Les dessins et peintures de Cathy Burghi (née en 1980, Uruguay) nous plongent dans les méandres de l’expérience féminine. Ce sont des portraits de femmes sans visages qui interpellent avec (im)pertinence la condition féminine. Initialement la jeune artiste ne se destinait pas à la peinture, en Uruguay puis au Brésil elle a développé une pratique autour du food art. Un goût qu’elle a laissé de côté à son arrivée en France. Depuis 2007, elle s’attache à la figuration de femmes au moyen d’une technique unique qui est le mélange du crayon et de la peinture.
Ses œuvres réalisées en peu de temps figurent des corps aux expressions puissantes. L’artiste précise : « Cela me permet de vraiment me concentrer sur l’émotion et d’établir une relation plus intime avec mes travaux. Le temps de réalisation d’une œuvre a beaucoup d’influence sur le résultat final et cela se ressent dans la fraîcheur de mes dessins. »[1] Une fraîcheur de l’exécution qui caractérise sa pratique et son style. Elle peint et dessine des femmes rouges et des femmes noires, sur des fonds gris, rouges ou noirs. Le code couleur de son œuvre est restreint, ce qui procure une grande force visuelle et une identité à sa peinture. La couleur a son importance, par exemple rouge y est agressif et passionné. Les femmes de Cathy Burghi apparaissent souvent en couple, les corps se dédoublent et fusionnent. Les corps sont liés entre eux pour n’en faire qu’un.
*****
Consigne: Recopiez le passage de l'extrait fourni allant de « Les dessins et » jusqu'à « de la peinture. » inclus, en substituant « fusain » à « crayon ».

Jeu de données:
*****
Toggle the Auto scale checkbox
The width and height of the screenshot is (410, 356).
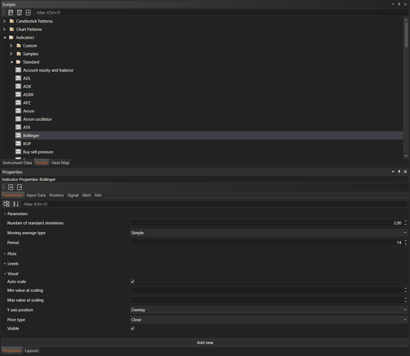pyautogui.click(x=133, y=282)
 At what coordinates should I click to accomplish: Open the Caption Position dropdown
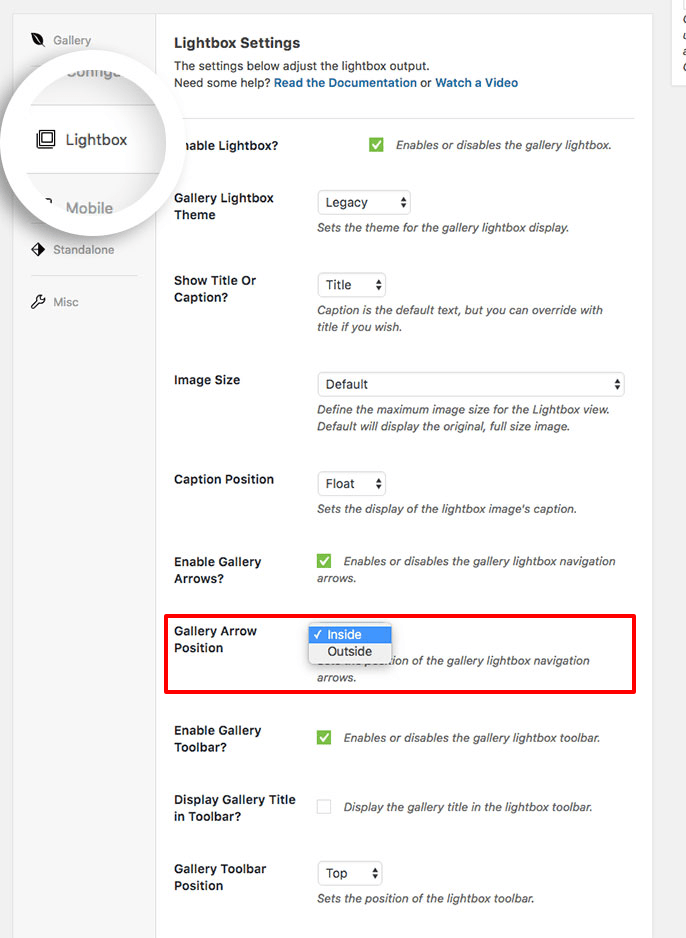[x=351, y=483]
*****
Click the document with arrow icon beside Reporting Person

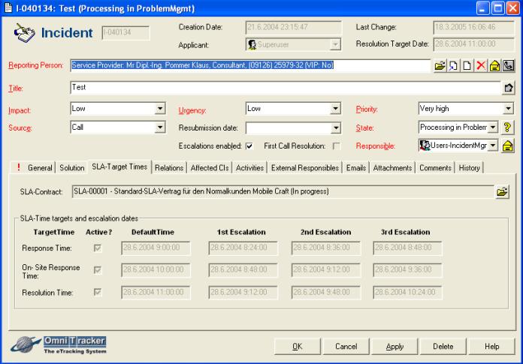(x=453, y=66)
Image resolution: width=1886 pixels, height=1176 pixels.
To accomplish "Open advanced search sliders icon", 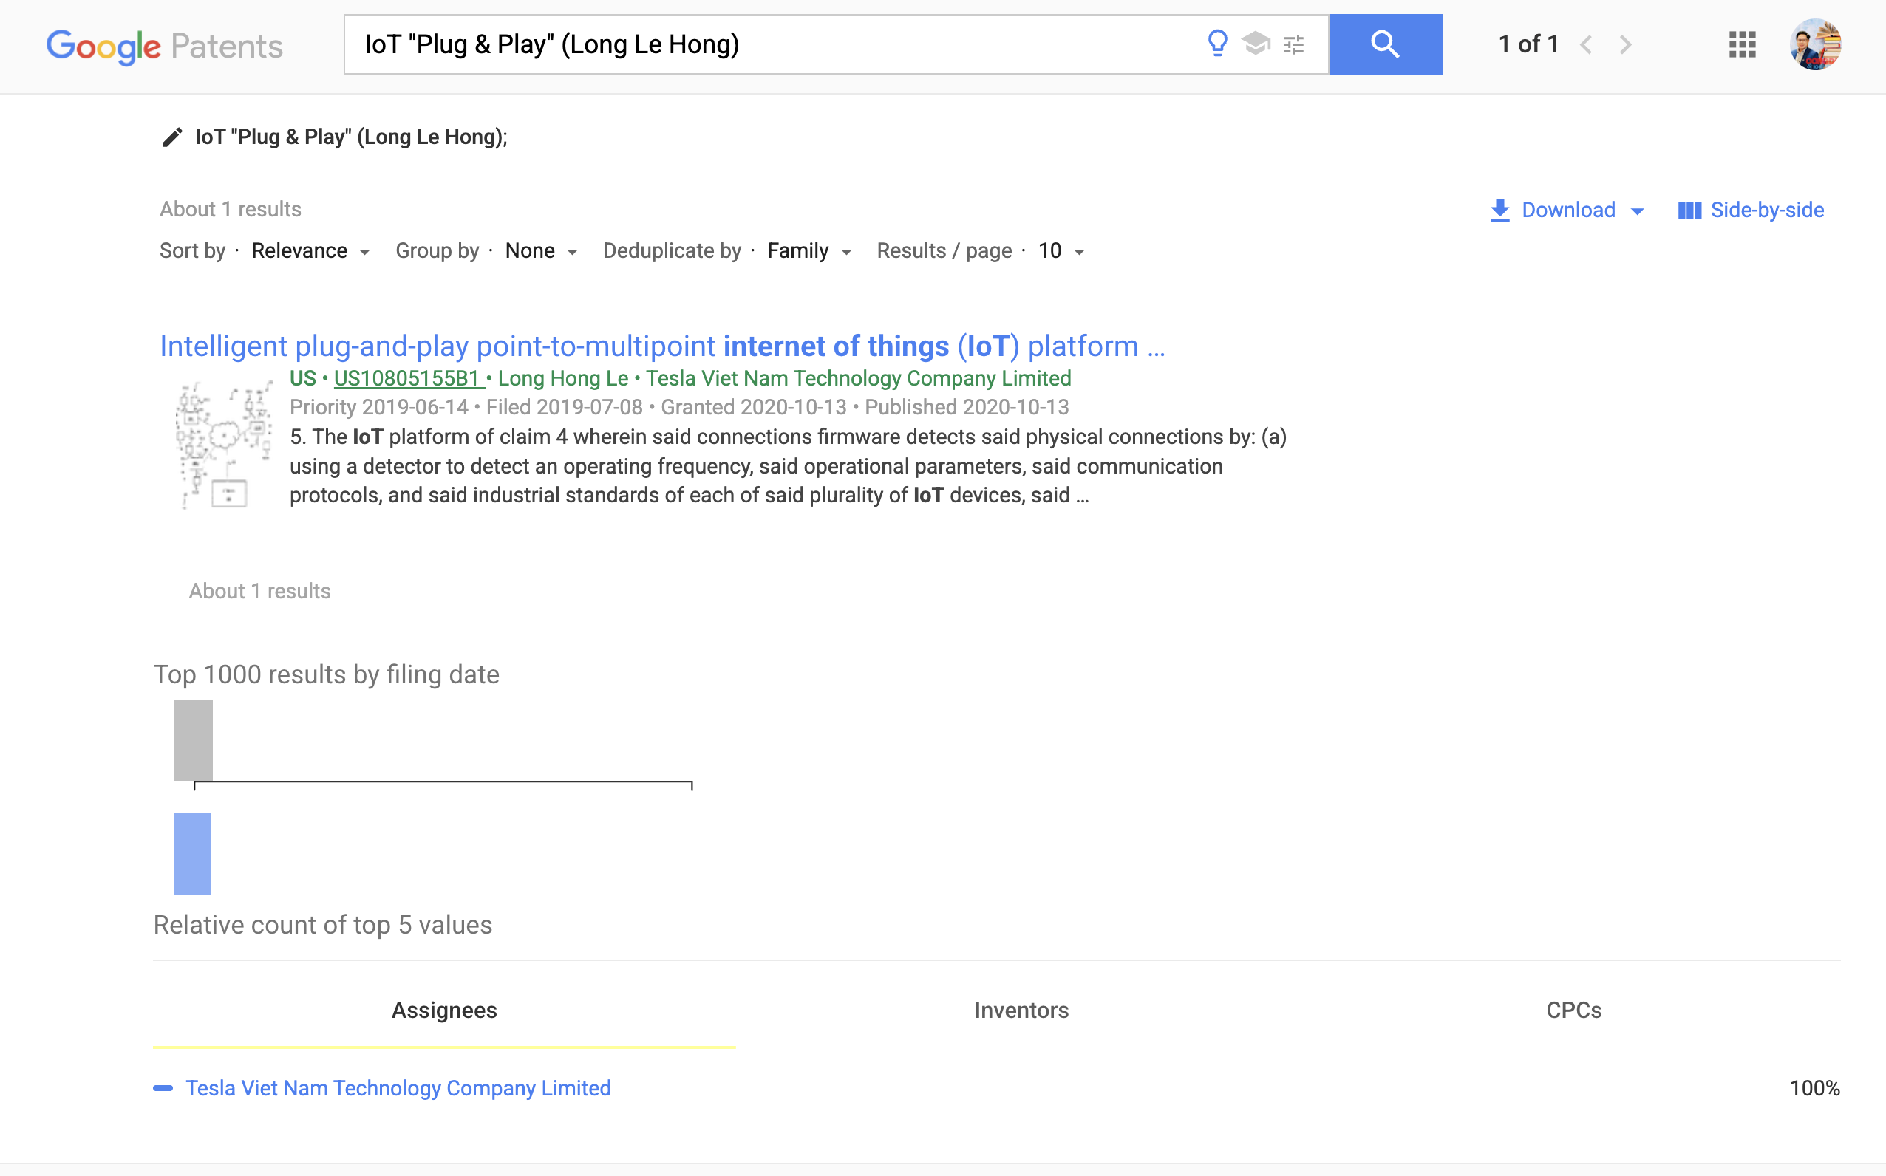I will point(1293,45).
*****
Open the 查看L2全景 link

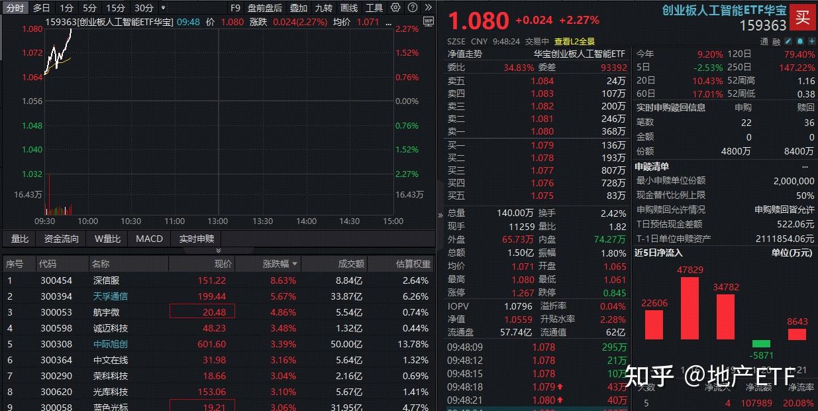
*****
Corrigé:
Les dessins et peintures de Cathy Burghi (née en 1980, Uruguay) nous plongent dans les méandres de l’expérience féminine. Ce sont des portraits de femmes sans visages qui interpellent avec (im)pertinence la condition féminine. Initialement la jeune artiste ne se destinait pas à la peinture, en Uruguay puis au Brésil elle a développé une pratique autour du food art. Un goût qu’elle a laissé de côté à son arrivée en France. Depuis 2007, elle s’attache à la figuration de femmes au moyen d’une technique unique qui est le mélange du fusain et de la peinture.